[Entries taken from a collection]
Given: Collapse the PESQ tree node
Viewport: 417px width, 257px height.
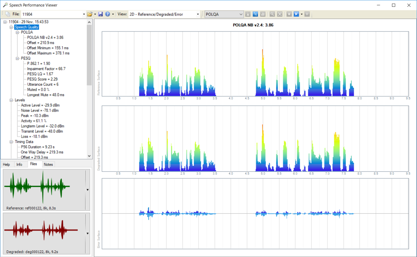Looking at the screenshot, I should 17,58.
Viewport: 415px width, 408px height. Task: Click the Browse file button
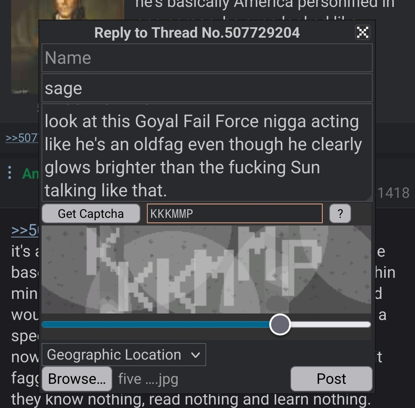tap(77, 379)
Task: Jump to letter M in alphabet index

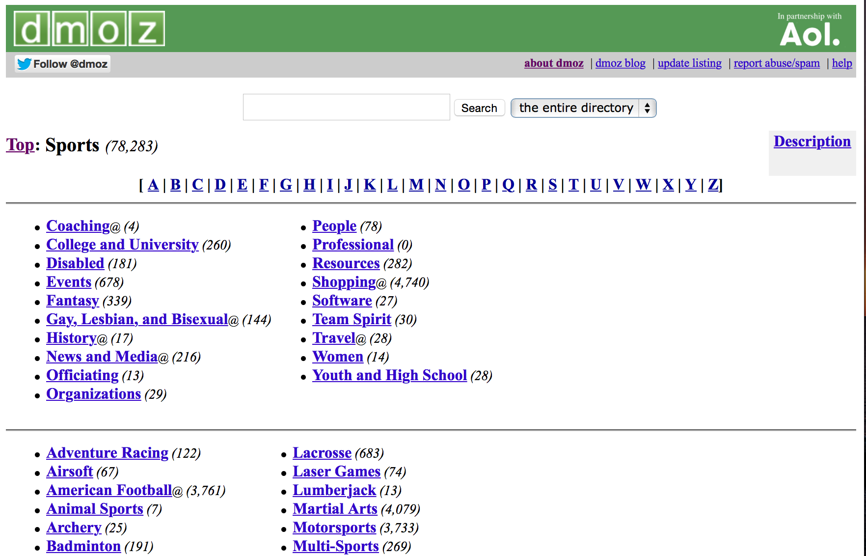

* * *

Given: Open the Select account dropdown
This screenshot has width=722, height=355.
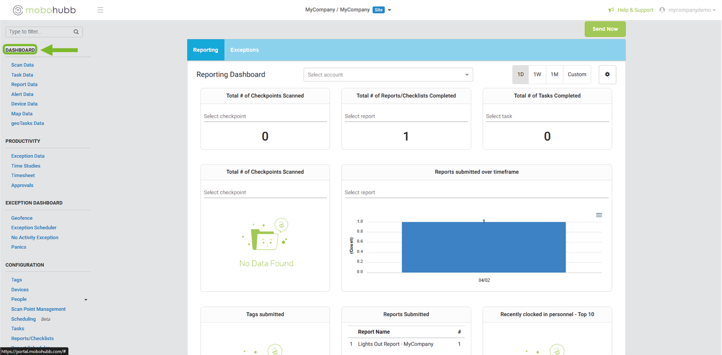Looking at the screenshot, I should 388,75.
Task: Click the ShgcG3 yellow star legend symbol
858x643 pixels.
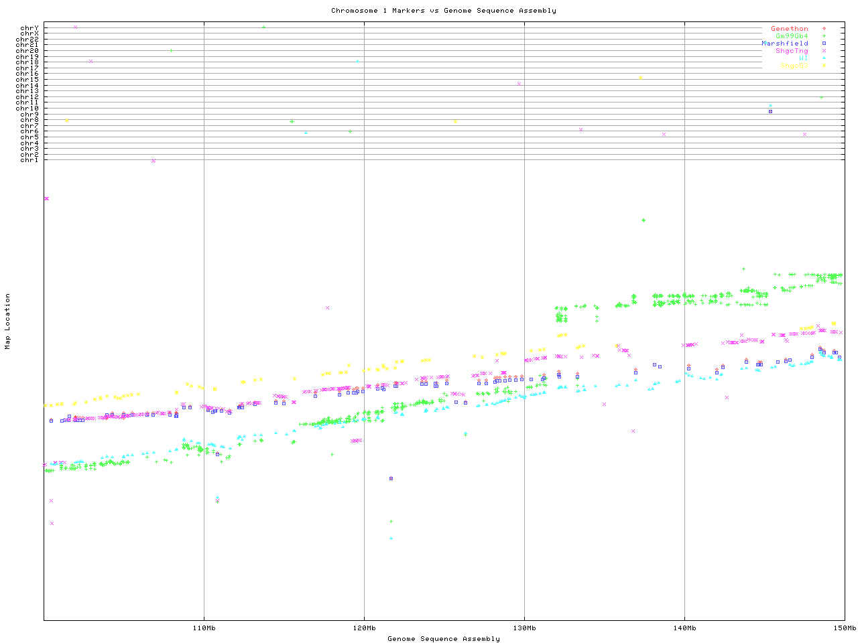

● **Task to complete**: Repeat the material starting at the line containing "Given: Collapse the PESQ tree node" and ending at the line containing "Task: Jump to letter M in alphabet index", swapping "Viewport" for "Window" and leaving everything else unchanged. Omit the pictures.

● **Output of the exercise**:
Given: Collapse the PESQ tree node
Window: 417px width, 257px height.
Looking at the screenshot, I should 17,58.
Window: 415px width, 408px height. Task: Click the Browse file button
tap(77, 379)
Task: Jump to letter M in alphabet index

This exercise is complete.